My plaster of paris is not hardening. What could the problem be?


----------



## Thumper7 (Aug 23, 2009)

Could be that your plaster has been exposed to moisture, too much water in the mix, or there were contaminants in the mixing bowl or water.


----------



## klown82 (Oct 9, 2009)

Sylviar said:


> My plaster of paris is not hardening. What could the problem be?

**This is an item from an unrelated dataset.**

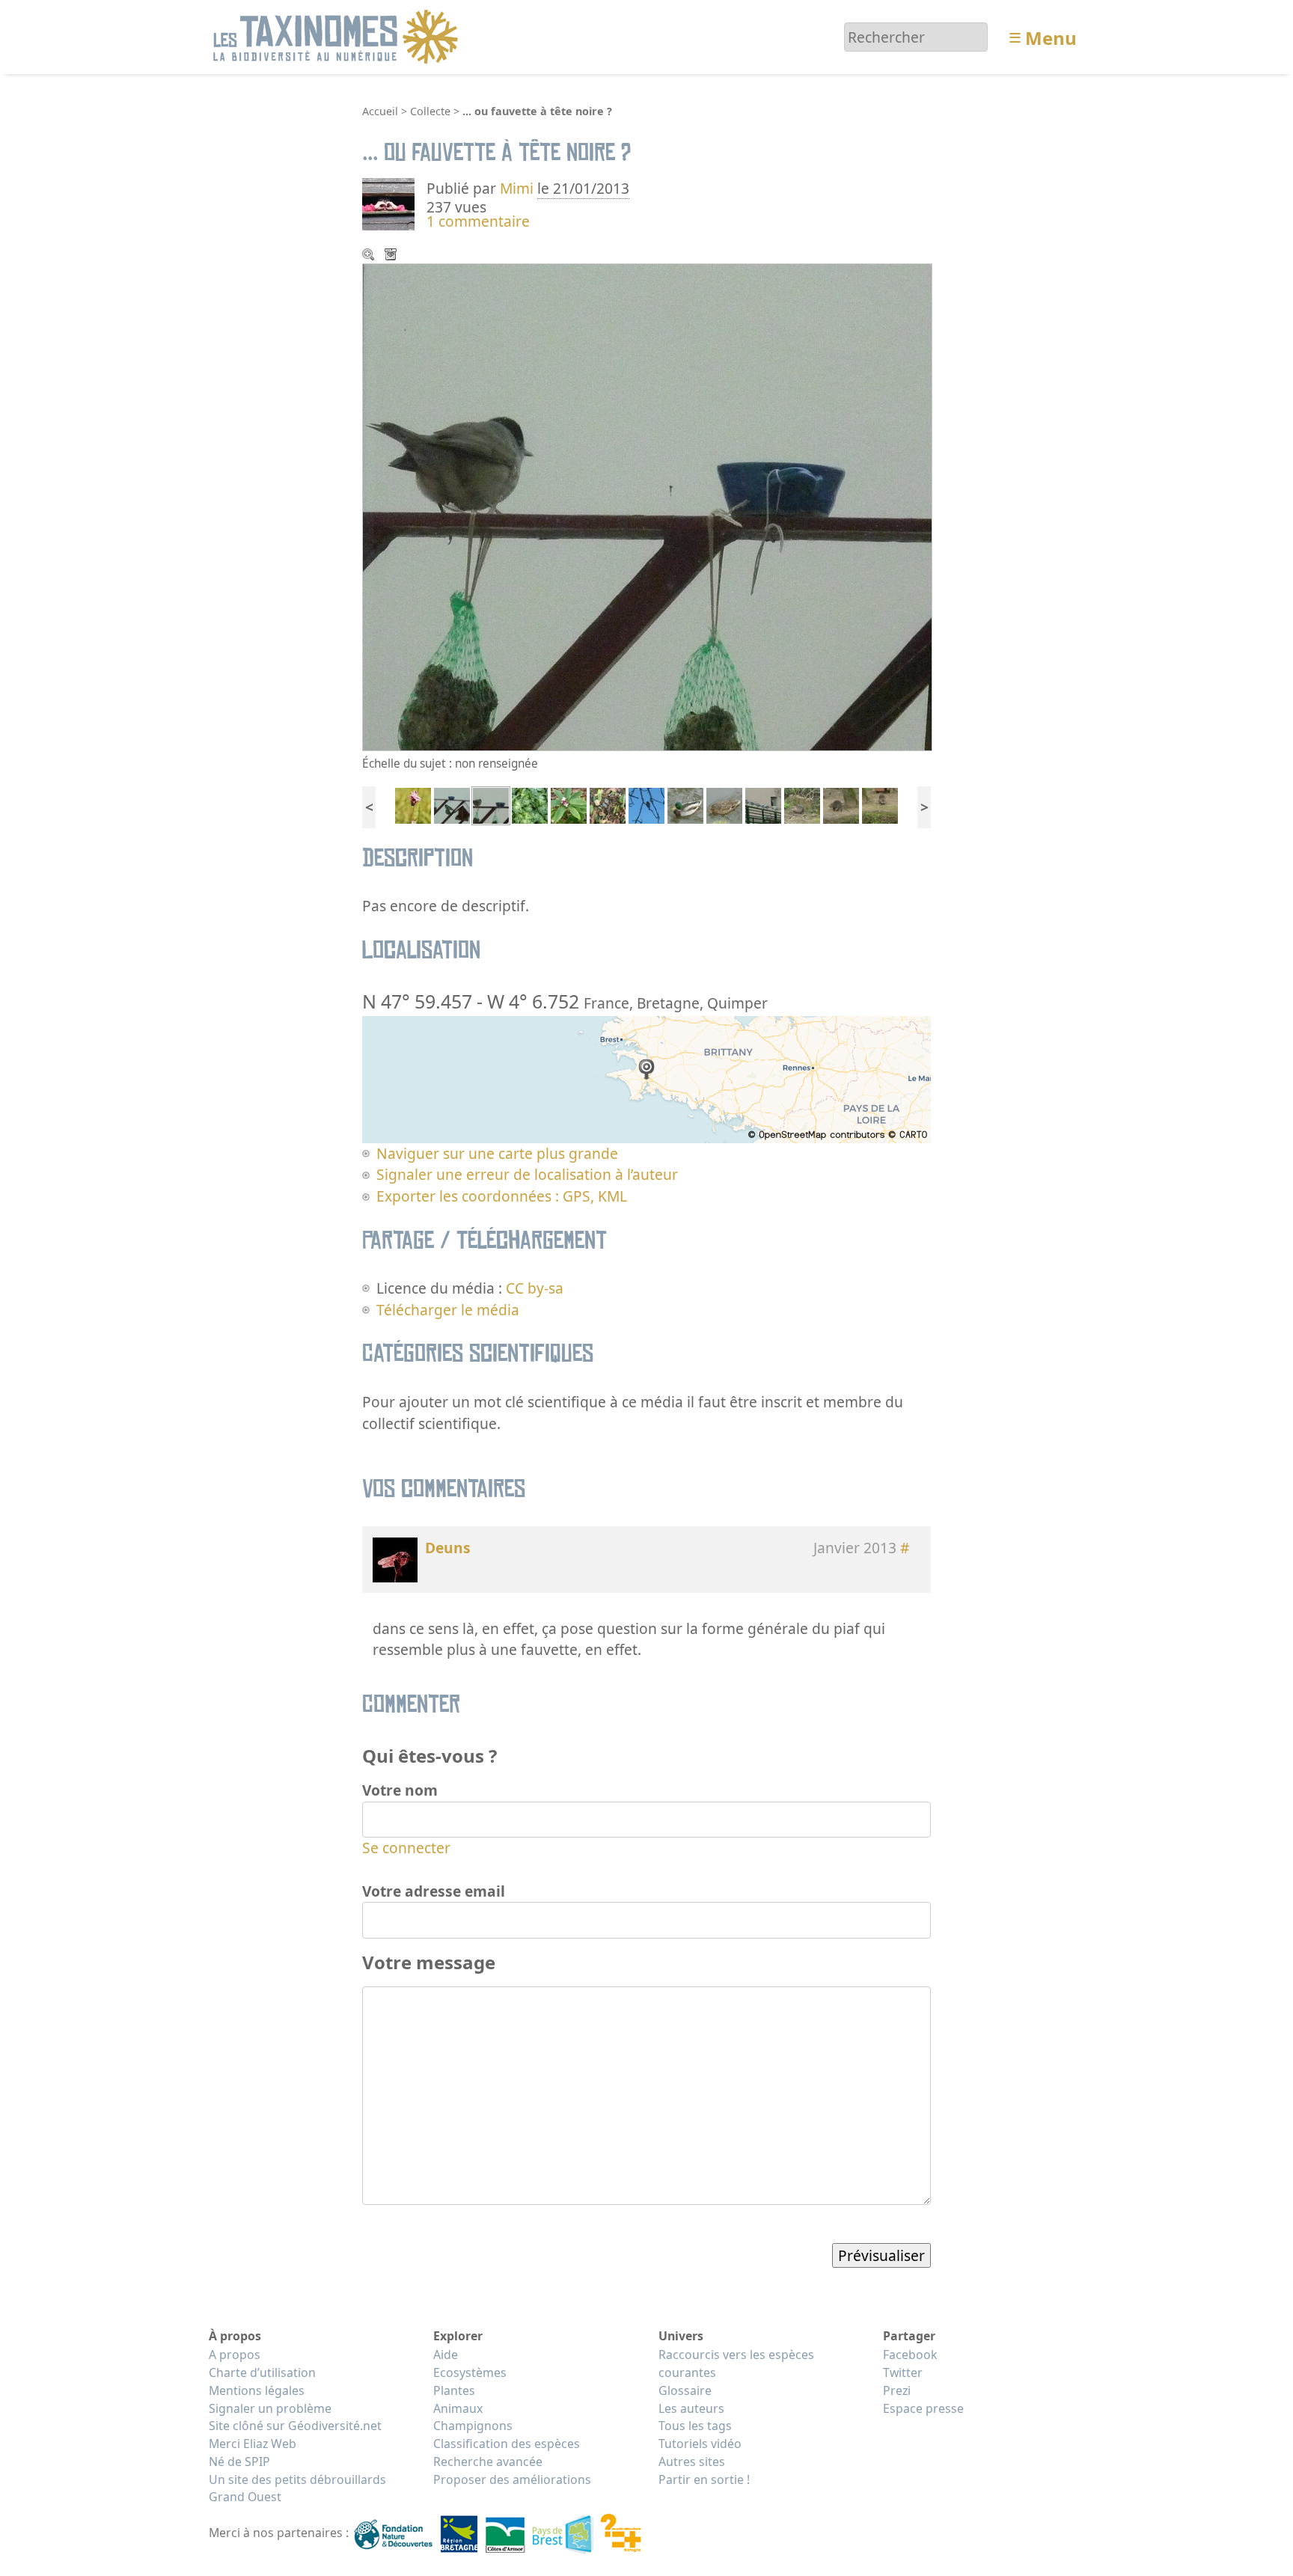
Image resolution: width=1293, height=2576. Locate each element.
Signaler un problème (270, 2408)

How long did you let it dry?


----------



## Sylviar (Sep 28, 2009)

It's been standing for a week and here in Namibia it's very hot.


----------



## klown82 (Oct 9, 2009)

Oh... IMO I think the problem is in the mix... Can you add more power? But that's weird because the water in the mix should evaporate. If its really hot outside, did you tought about taking it outside?


----------



## Tiny Terrors (Sep 25, 2009)

Plaster of paris is a chemical reaction not an evaporative process. True, plaster will give off water vapor as it cures, and will shrink ever so slighty.
But from the description, it could be that the proportions of water to plaster are incorrect. 
Remember that water represents the volume (amount) of plaster that you need. Usually, the ratio works out to 1 part water to 3 parts plaster, give or take.
If I'm making a casting, (after prepping my mold) I fill my mold with water, then pour that water into my mixing container, plus about 1/4 cup extra. Then I start adding the dry plaster. Spinkle it into the water. DO NOT STIR JUST YET.
Keep adding plaster until all the water has been absorbed. (This takes more plaster than you think) Once all the water has been absorbed THEN you can begin stirring. Stir slowly to avoid air bubbles which will weaking the plaster. Once the plaster is throughly mixed, pour slowly into you mold. 
If you star with cold water or even better, ice water, you can increase your working time.
It should take about 30-45 minutes for the plaster to set. It will give off heat during that initial setting process. To test readiness, scrape/scratch the back of the casting. If your scratch tool come out clean- like testing a cake- then you can de-mold, if not wait another fifteen minutes and test again. If you casting is really large, it may take over an hour. 
Once your casting has set, remove it from the mold right away. This allows the chemical reaction to continue and give off water vapor. It can take about a week for some pieces to cure. As its curing, remember to rotate the piece so the surfaces are evenly exposed to the air. You'll know it's cured when you can tap on it and it "rings" (tap on a ceramic dish for comparison). If it "thumps", it's still wet.
Hope this helps


----------



## klown82 (Oct 9, 2009)

Thanks for the tip Tiny Terrors, I didn't know about the chemical reaction


----------



## Junit (Sep 1, 2008)

Thanks for all the info tiny terrors! I've only used plaster once, but had no problems. The only thing i've ever been told is to use cold water. And dip your finger into the plaster, pull it out and if a drop forms on the end of your finger but doesn't fall off then you have a good consistency.


----------



## Sylviar (Sep 28, 2009)

Thanx a lot for all your help. I will try again and see what happens.


----------